While this may be true in general, the process was not followed in my specific case.’’

He proceeded to give a condensed version of what happened in 2009 and later. He added: “When set against the facts of my case, my employer’s public statement that “all” NTU faculty go through the same “purely” peer-driven process is inaccurate.’’

 Then seven months later, NTU more or less repeated this in Times Higher Education supplement.

I had expected at that time that NTU would respond to his earlier blog post. After all, here is one of its (former) academics accusing it of being politically influenced (whether self-afflicted or pressed by outside forces) in decisions that should be based purely on academic performance. To put it bluntly, Dr George is saying that NTU didn’t have the guts to give him tenure even though, he claimed, the committee thought he was good enough for it. Why? Because of a “perception’’ that his critical writing would pose a “reputational risk’’. Now Dr George is an excellent writer but the journalist in him would acknowledge that the follow-up questions would be:

  1. How did the perception arise? Who said what to whom?
  2. Which set of critical writing? His book Freedom from the Press?
  3. Define reputational risk. Is NTU afraid that people would say it has some sort of rebel/maverick in its ranks? So what? For some universities, it might well be a badge of honour to have academics of different stripes.

Some commentators have already suggested that this is something that happens in the “real world’’. Companies have been known to sack employees for other reasons than job performance such as inappropriate speech  – think Anton Casey and Amy Cheong.
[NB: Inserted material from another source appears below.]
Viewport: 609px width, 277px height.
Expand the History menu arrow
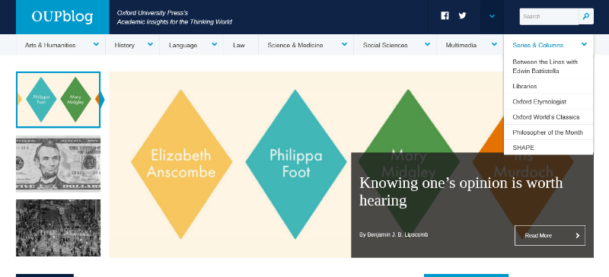[150, 45]
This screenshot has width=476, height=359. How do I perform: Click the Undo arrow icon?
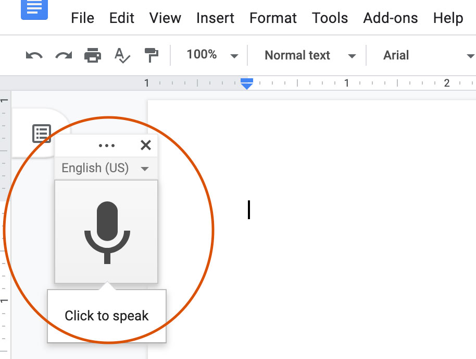[34, 55]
In fact, employers have plenty of discretion over the retention of its employees. If you are on contract and it is not renewed, employers are not compelled to give you a reason.

Should academia be treated in the same way? We can debate this issue till the cows come home but right now, I think the issue is this: Dr George is saying that NTU lied about why he was not given tenure and hence had to leave the university. NTU should respond, to save its own reputation.